# Directions:
Output every record again so that it matches the original word for word.
────
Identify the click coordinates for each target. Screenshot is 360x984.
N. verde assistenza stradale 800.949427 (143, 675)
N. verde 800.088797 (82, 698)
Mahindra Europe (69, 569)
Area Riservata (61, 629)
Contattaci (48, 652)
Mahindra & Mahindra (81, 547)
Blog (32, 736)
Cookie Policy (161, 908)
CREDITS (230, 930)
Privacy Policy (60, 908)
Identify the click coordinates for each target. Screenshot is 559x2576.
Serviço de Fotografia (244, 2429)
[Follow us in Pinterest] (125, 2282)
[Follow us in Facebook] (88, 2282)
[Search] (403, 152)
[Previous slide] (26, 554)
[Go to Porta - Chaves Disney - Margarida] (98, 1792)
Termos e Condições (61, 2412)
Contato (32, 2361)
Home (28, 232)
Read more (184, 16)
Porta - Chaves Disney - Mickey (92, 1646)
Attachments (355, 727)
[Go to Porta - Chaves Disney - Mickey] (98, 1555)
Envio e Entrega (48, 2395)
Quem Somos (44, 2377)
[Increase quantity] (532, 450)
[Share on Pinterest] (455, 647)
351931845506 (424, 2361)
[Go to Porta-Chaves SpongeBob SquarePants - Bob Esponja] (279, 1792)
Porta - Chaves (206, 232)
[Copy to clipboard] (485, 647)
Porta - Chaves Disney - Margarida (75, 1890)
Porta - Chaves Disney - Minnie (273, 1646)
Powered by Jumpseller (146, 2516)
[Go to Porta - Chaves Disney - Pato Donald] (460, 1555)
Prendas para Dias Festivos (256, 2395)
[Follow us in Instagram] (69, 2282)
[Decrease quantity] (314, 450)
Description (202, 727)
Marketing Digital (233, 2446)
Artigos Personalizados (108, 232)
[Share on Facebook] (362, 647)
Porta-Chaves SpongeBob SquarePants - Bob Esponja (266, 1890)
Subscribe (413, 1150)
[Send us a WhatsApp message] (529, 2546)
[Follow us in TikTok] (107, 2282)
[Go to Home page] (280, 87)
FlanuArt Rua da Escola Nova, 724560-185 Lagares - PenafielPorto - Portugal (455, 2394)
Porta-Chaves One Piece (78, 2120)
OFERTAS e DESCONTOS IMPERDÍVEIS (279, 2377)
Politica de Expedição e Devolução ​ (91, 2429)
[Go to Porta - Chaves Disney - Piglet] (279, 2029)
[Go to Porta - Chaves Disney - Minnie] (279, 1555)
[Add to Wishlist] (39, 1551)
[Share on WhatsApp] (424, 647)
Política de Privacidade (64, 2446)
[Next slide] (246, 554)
────
# Task response:
Identify the click coordinates for each target. Screenshot is 360x984.
N. verde assistenza stradale 800.949427 (143, 675)
N. verde 800.088797 (82, 698)
Mahindra Europe (69, 569)
Area Riservata (61, 629)
Contattaci (48, 652)
Mahindra & Mahindra (81, 547)
Blog (32, 736)
Cookie Policy (161, 908)
CREDITS (230, 930)
Privacy Policy (60, 908)
Identify the click coordinates for each target. Screenshot is 559x2576.
Serviço de Fotografia (244, 2429)
[Follow us in Pinterest] (125, 2282)
[Follow us in Facebook] (88, 2282)
[Search] (403, 152)
[Previous slide] (26, 554)
[Go to Porta - Chaves Disney - Margarida] (98, 1792)
Termos e Condições (61, 2412)
Contato (32, 2361)
Home (28, 232)
Read more (184, 16)
Porta - Chaves Disney - Mickey (92, 1646)
Attachments (355, 727)
[Go to Porta - Chaves Disney - Mickey] (98, 1555)
Envio e Entrega (48, 2395)
Quem Somos (44, 2377)
[Increase quantity] (532, 450)
[Share on Pinterest] (455, 647)
351931845506 (424, 2361)
[Go to Porta-Chaves SpongeBob SquarePants - Bob Esponja] (279, 1792)
Porta - Chaves (206, 232)
[Copy to clipboard] (485, 647)
Porta - Chaves Disney - Margarida (75, 1890)
Porta - Chaves Disney - Minnie (273, 1646)
Powered by Jumpseller (146, 2516)
[Go to Porta - Chaves Disney - Pato Donald] (460, 1555)
Prendas para Dias Festivos (256, 2395)
[Follow us in Instagram] (69, 2282)
[Decrease quantity] (314, 450)
Description (202, 727)
Marketing Digital (233, 2446)
Artigos Personalizados (108, 232)
[Share on Facebook] (362, 647)
Porta-Chaves SpongeBob SquarePants - Bob Esponja (266, 1890)
Subscribe (413, 1150)
[Send us a WhatsApp message] (529, 2546)
[Follow us in TikTok] (107, 2282)
[Go to Home page] (280, 87)
FlanuArt Rua da Escola Nova, 724560-185 Lagares - PenafielPorto - Portugal (455, 2394)
Porta-Chaves One Piece (78, 2120)
OFERTAS e DESCONTOS IMPERDÍVEIS (279, 2377)
Politica de Expedição e Devolução ​ (91, 2429)
[Go to Porta - Chaves Disney - Piglet] (279, 2029)
[Go to Porta - Chaves Disney - Minnie] (279, 1555)
[Add to Wishlist] (39, 1551)
[Share on WhatsApp] (424, 647)
Política de Privacidade (64, 2446)
[Next slide] (246, 554)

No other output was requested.